= Tarea asignada A =
Extrae de los registros, sin cambiar nada, el tramo que va desde la línea que contiene "Where should I" hasta el final de los registros, ambos extremos incluidos.

= Pasaje seleccionado =
------------------------

Redescubrir Robin Hood

23 de junio de 2015

A raíz de mi último artículo sobre las tasas a la herencia y la plusvalía recibí varios recados. Uno de ellos me dejó asombrado. Venía de una ‘opinión-maker’ de izquierda, tradicionalmente crítica hacia el Gobierno. Cuestionaba, entre otras cosas, la exacerbación del antagonismo que Rafael Correa habría impulsado. Sin embargo, su preocupación no correspondía a la que había expresado yo en mi columna, que tiene que ver con el exceso de las estériles diatribas contumeliosas a expensa de los contenidos progresivamente extraviados. Más bien la militante estigmatizaba el conflicto con las élites económicas de por sí, abogando la necesidad de que estos sectores sean aliados y no enemigos, en nombre del reconocimiento a su contribución económica.

Curioso que dentro de la izquierda radical alberguen sentimientos tan piadosos. Es preciso adoptar acá una posición tajante: las élites económicas son detestables. No lo son solamente desde un punto de vista franciscano, moral, de desdén hacia el despilfarro despreocupado, la disipación indulgente, la frivolidad demente de sus brotes. Lo son, sobre todo, por su carácter peculiar en el contexto ecuatoriano: en su gran mayoría, se trata de clases acomodadas parasitarias, rentistas, escasamente innovadoras, racistas, atadas a intereses foráneos. Su aportación a la economía nacional es sesgada por una inserción asimétrica en el sistema-mundo, de la cual las élites mismas son históricamente responsables y socialmente beneficiarias.

------------------------

(Registros de una fuente de datos)
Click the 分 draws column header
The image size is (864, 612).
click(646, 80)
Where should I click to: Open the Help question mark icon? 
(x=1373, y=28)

------------------------

= Tarea asignada B =
Enumera los rasgos con que la columna sobre las élites económicas describe a esas clases acomodadas en el contexto ecuatoriano.

= Respuesta redactada A =
Where should I click to: Open the Help question mark icon? 
(x=1373, y=28)

= Respuesta redactada B =
- parasitarias
- rentistas
- escasamente innovadoras
- racistas
- atadas a intereses foráneos